The technical architecture reflects the same clarity of thinking. A modular design separates perception, reasoning, and interaction layers, allowing different AI techniques, including machine learning, heuristic methods, and optimisation algorithms, to be composed, tested, and verified. This hybrid model is not a compromise; it is the architecture that makes real-world deployment possible. Upgrades and new AI capabilities can be introduced in service without re-architecting the underlying system, giving Gripen a genuine capacity to evolve throughout its operational lifecycle.

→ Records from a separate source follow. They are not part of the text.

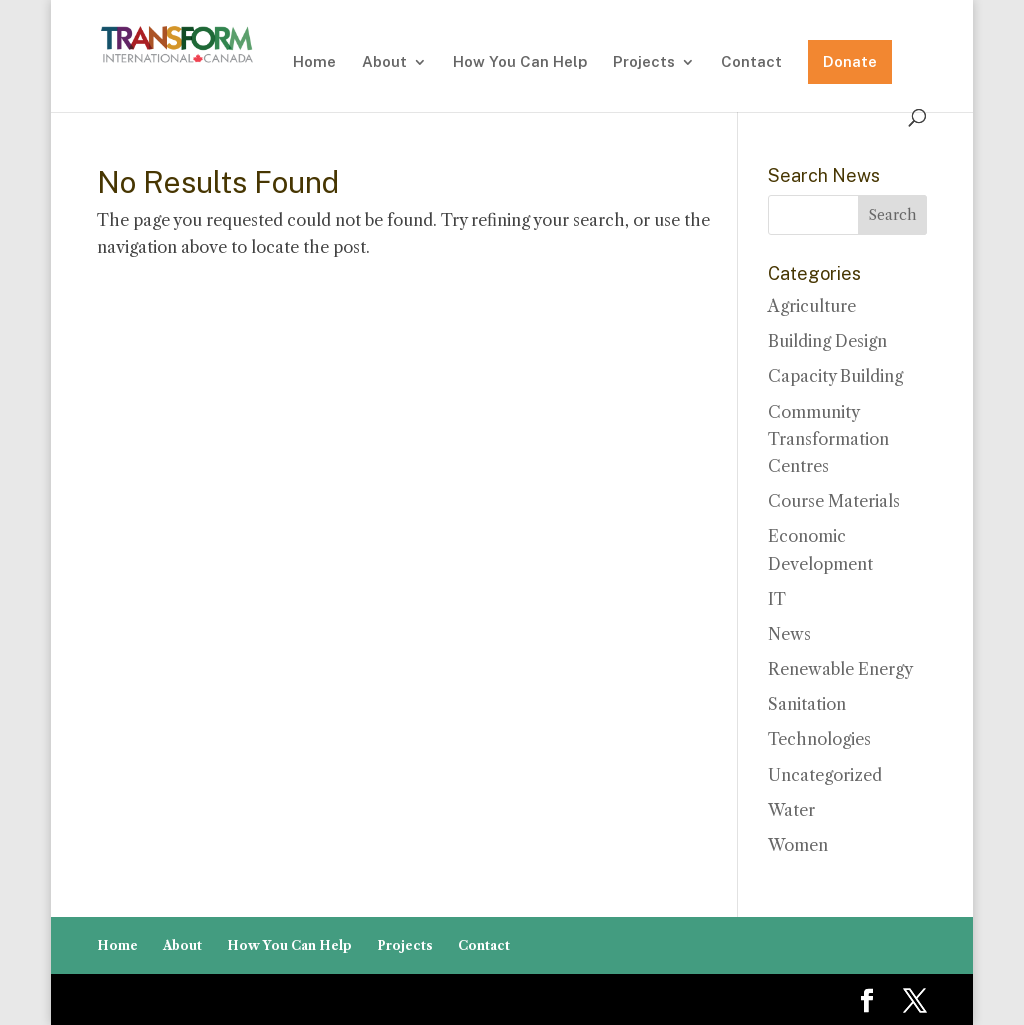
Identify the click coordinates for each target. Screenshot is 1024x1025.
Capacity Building (835, 376)
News (789, 634)
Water (791, 810)
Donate (850, 61)
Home (314, 62)
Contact (751, 62)
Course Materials (834, 501)
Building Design (827, 341)
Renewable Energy (840, 669)
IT (777, 599)
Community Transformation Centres (828, 439)
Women (798, 845)
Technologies (819, 739)
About (384, 62)
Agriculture (812, 306)
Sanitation (807, 704)
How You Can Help (520, 62)
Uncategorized (825, 775)
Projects (644, 62)
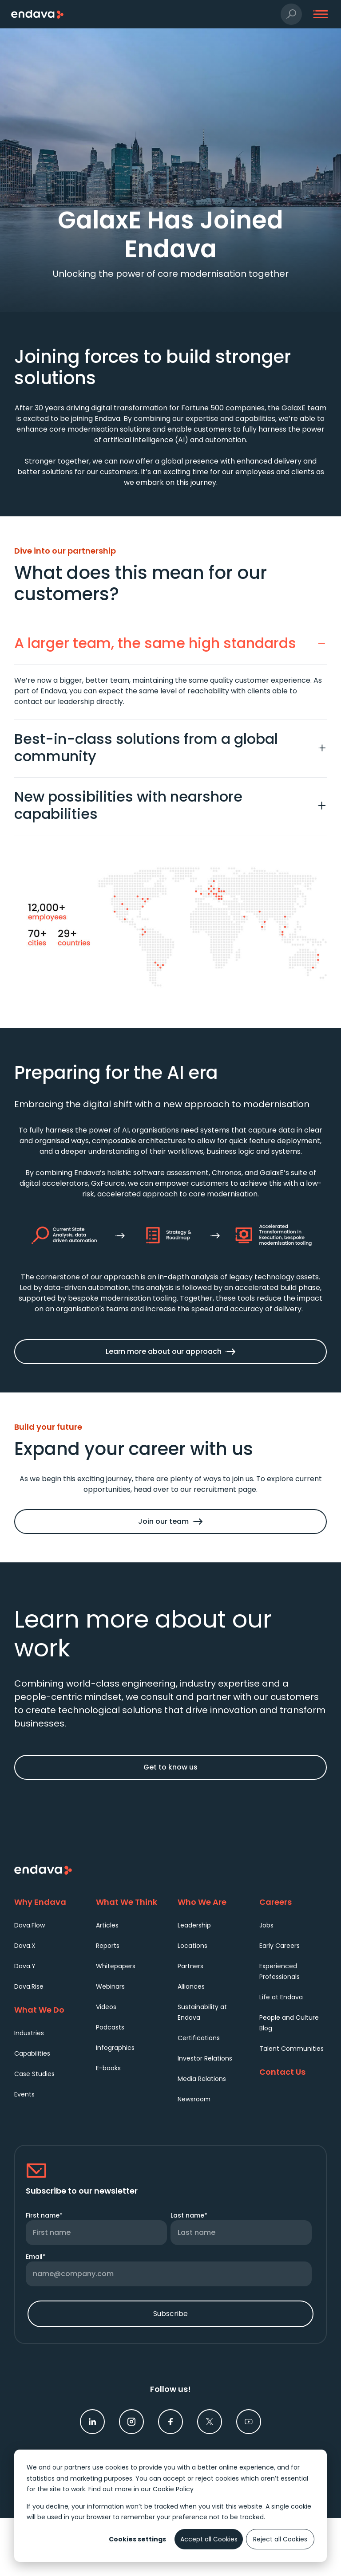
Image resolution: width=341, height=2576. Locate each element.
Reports (107, 1945)
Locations (192, 1945)
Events (24, 2094)
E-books (108, 2068)
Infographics (115, 2047)
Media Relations (202, 2078)
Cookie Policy (173, 2489)
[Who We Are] (211, 1901)
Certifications (199, 2037)
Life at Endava (281, 1997)
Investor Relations (205, 2058)
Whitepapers (115, 1966)
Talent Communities (291, 2048)
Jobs (266, 1925)
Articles (107, 1925)
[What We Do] (48, 2009)
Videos (106, 2006)
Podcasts (110, 2027)
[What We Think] (129, 1901)
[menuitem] (48, 1925)
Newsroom (194, 2099)
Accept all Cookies (209, 2539)
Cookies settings (137, 2539)
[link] (92, 2421)
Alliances (191, 1986)
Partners (190, 1966)
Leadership (194, 1925)
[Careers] (293, 1901)
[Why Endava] (48, 1901)
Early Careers (279, 1945)
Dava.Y (25, 1966)
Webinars (110, 1986)
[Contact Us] (293, 2071)
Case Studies (34, 2073)
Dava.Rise (29, 1986)
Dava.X (25, 1945)
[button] (291, 14)
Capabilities (32, 2053)
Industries (29, 2033)
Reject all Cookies (280, 2539)
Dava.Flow (29, 1925)
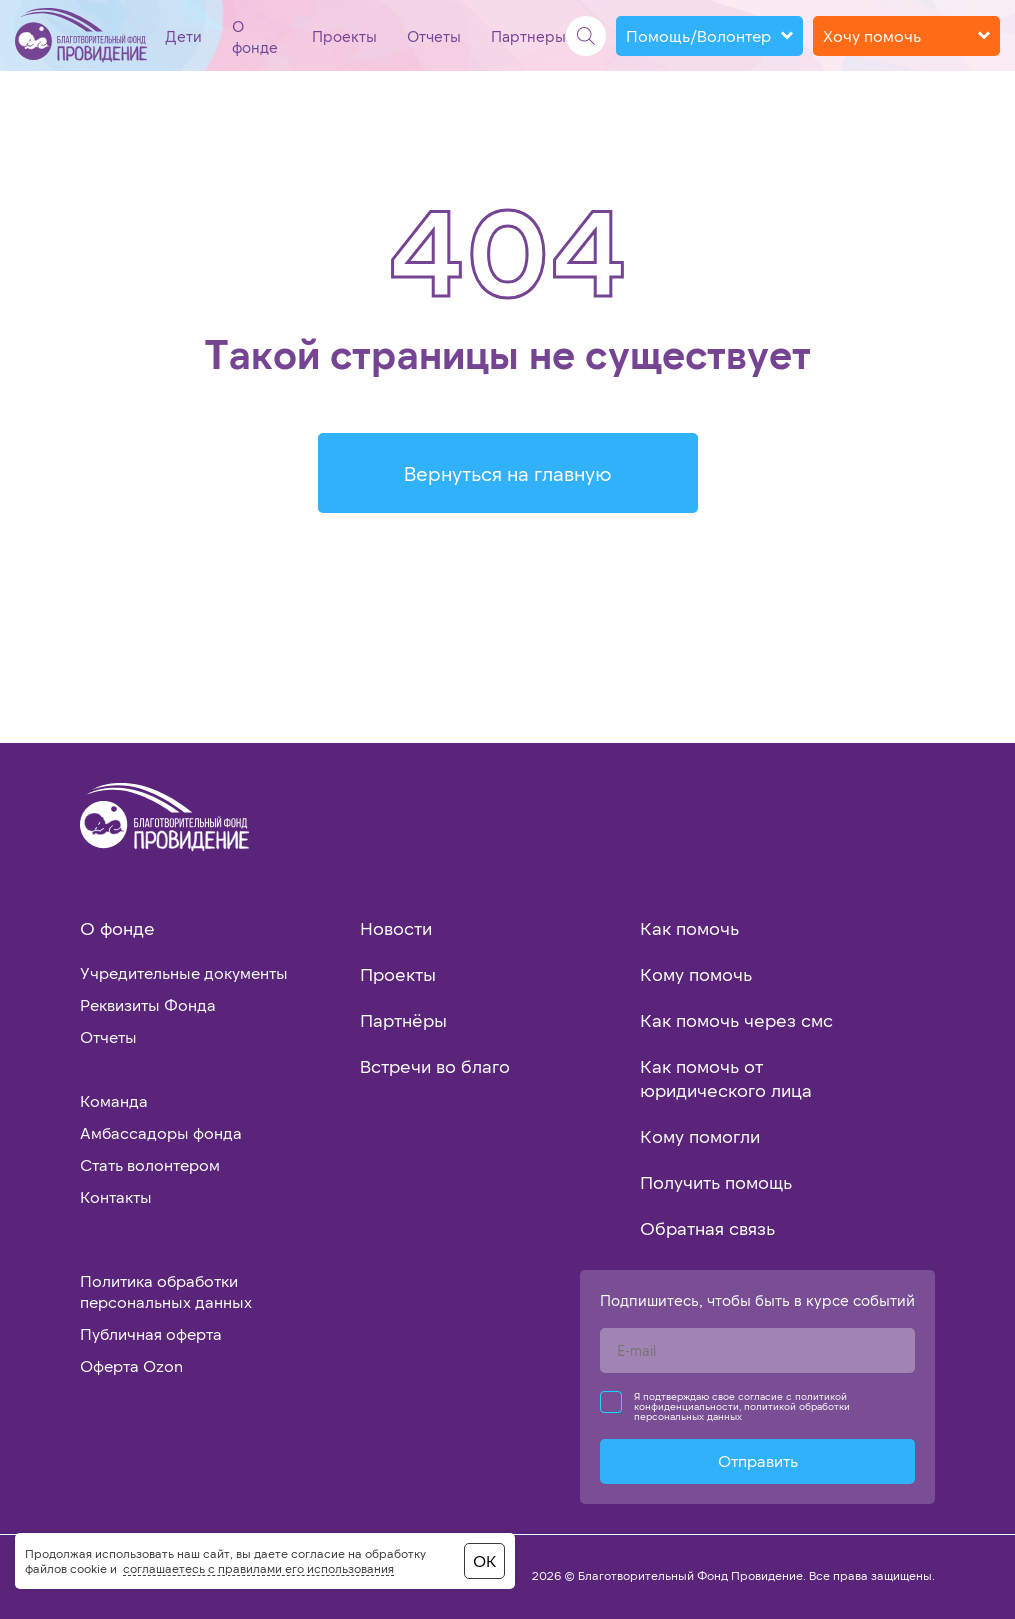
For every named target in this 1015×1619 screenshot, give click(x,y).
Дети (183, 36)
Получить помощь (716, 1182)
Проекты (344, 36)
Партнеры (528, 36)
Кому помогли (700, 1136)
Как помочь (689, 928)
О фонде (117, 928)
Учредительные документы (184, 972)
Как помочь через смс (736, 1020)
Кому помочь (696, 974)
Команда (114, 1100)
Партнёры (403, 1020)
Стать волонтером (150, 1164)
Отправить (758, 1460)
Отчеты (434, 36)
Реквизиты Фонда (148, 1004)
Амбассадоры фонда (161, 1132)
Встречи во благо (435, 1066)
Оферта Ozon (131, 1365)
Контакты (116, 1196)
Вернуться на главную (508, 473)
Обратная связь (707, 1228)
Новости (396, 928)
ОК (484, 1560)
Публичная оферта (151, 1333)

The impact is already visible. In evaluation and exercise scenarios, pilots report significantly reduced cognitive load and improved situational awareness in dense, multi-domain environments. Mission effectiveness improves through faster, higher-quality decisions, more efficient use of weapons and sensors, and better coordination with other assets. Crucially, the same AI building blocks that operate in the live aircraft are reused in ground-based mission support systems and high-fidelity simulation environments. This creates a continuous learning loop across training, development, and live test operations, compressing the cycle between operational insight and capability improvement.
By taking AI all the way from research into a certified, operational fighter aircraft, Saab has done something that very few organisations in the world have achieved. And because the underlying framework is modular, scalable, and platform-agnostic, Gripen represents more than a combat aircraft. It is a reference implementation for how AI can be responsibly, rigorously, and progressively embedded into safety-critical systems across air, land, and sea domains. That is the standard Saab is setting, and it is one that the broader data and AI community should know about.